Christy Thornton

Christy Thornton

Assistant Professor

christy.thornton@jhu.edu
On Leave: Fall 2023
Curriculum Vitae
Mergenthaler 521

Research Interests: Comparative-historical sociology, global inequality and development, labor and social movements, political economy of Mexico and Latin America

Education: PhD, New York University

I joined the Hopkins faculty in 2017 and spent a year as a fellow at the Weatherhead Initiative on Global History at Harvard University. At Hopkins, I serve as a core faculty member for the Latin America in a Globalizing World Initiative, and in 2021–22 I am the Director of Undergraduate Studies for the Program in Latin American, Caribbean, and Latinx Studies. I was previously an assistant professor of history and international studies at Rowan University, having received my PhD from New York University in 2015. I also hold a BA from Barnard College and Master’s in International Affairs from Columbia University. Before graduate school, I was for five years the Executive Director of the North American Congress on Latin America (NACLA), a 50-year-old research and advocacy organization. My research interests include global inequality and development, labor and social movements, and Latin American political economy, with an emphasis on Mexico.
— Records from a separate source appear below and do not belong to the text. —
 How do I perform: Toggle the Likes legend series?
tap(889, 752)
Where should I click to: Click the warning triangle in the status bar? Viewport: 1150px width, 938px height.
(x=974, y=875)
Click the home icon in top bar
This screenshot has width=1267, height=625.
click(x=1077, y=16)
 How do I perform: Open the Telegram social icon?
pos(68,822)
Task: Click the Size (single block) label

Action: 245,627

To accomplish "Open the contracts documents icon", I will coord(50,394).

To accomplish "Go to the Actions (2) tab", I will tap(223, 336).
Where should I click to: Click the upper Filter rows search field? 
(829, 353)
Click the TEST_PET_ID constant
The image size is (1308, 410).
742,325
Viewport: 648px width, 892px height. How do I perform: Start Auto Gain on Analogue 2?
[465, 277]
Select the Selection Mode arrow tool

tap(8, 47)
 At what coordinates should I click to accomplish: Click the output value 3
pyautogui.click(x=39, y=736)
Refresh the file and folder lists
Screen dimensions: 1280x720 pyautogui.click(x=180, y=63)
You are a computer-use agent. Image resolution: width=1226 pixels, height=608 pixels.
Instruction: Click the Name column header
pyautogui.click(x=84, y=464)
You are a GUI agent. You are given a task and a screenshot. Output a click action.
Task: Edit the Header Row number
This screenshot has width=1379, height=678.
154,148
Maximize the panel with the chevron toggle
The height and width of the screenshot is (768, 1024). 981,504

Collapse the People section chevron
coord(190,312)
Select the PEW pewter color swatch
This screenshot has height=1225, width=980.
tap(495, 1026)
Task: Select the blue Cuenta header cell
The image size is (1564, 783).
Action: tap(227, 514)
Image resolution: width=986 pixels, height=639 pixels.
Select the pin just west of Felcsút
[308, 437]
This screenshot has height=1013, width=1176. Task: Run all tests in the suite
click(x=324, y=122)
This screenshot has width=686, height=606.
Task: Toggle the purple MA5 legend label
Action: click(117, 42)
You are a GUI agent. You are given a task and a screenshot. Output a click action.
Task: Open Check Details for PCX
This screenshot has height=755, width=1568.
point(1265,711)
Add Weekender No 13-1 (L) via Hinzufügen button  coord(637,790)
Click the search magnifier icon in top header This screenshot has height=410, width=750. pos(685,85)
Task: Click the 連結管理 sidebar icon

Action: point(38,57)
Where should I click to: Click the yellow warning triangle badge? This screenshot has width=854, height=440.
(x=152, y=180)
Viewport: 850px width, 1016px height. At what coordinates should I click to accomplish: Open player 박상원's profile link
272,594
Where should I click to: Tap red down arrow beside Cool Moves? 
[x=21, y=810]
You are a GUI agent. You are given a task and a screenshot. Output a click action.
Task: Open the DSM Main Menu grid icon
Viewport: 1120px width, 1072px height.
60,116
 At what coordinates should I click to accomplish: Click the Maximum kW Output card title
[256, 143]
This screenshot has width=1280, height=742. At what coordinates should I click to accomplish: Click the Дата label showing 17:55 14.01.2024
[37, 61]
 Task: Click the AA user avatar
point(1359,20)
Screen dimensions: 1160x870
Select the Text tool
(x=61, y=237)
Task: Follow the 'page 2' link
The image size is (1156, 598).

My first book, Revolution in Development: Mexico and the Governance of the Global Economy, was published in 2021 by the University of California Press. The book uncovers the surprising influence of postrevolutionary Mexico on the twentieth century’s most important international economic institutions. Drawing on extensive archival research in Mexico, the United States, and Great Britain, Revolution in Development meticulously traces how Mexican officials repeatedly rallied Third World leaders to campaign for representation in global organizations and redistribution through multilateral institutions. By decentering the United States and Europe in the history of global economic governance, Revolution in Development shows how Mexican economists, diplomats, and politicians fought for more than five decades to reform the rules and institutions of the global capitalist economy. In so doing, the book demonstrates, Mexican officials shaped not only their own domestic economic prospects but also the contours of the project of international development itself.

My second manuscript project, “To Reckon with the Riot: Global Economic Governance and Social Protest,” investigates the impact of social protest around the world on international financial institutions (IFIs), asking how widespread protest against policy implemented at the behest of organizations like the World Bank, the International Monetary Fund, and the World Trade Organization was understood inside those institutions. How did IFI experts and policymakers characterize, narrate, and react to protest against the policies they prescribed, and how did their reactions change over time? And how has social protest historically changed the rhetorical approaches, legitimating strategies, and policy frameworks used by international institutions? Reading against the grain of institutional assertions of apolitical, technocratic expertise, this project examines the ways that street politics have reverberated in the international halls of economic and financial power. 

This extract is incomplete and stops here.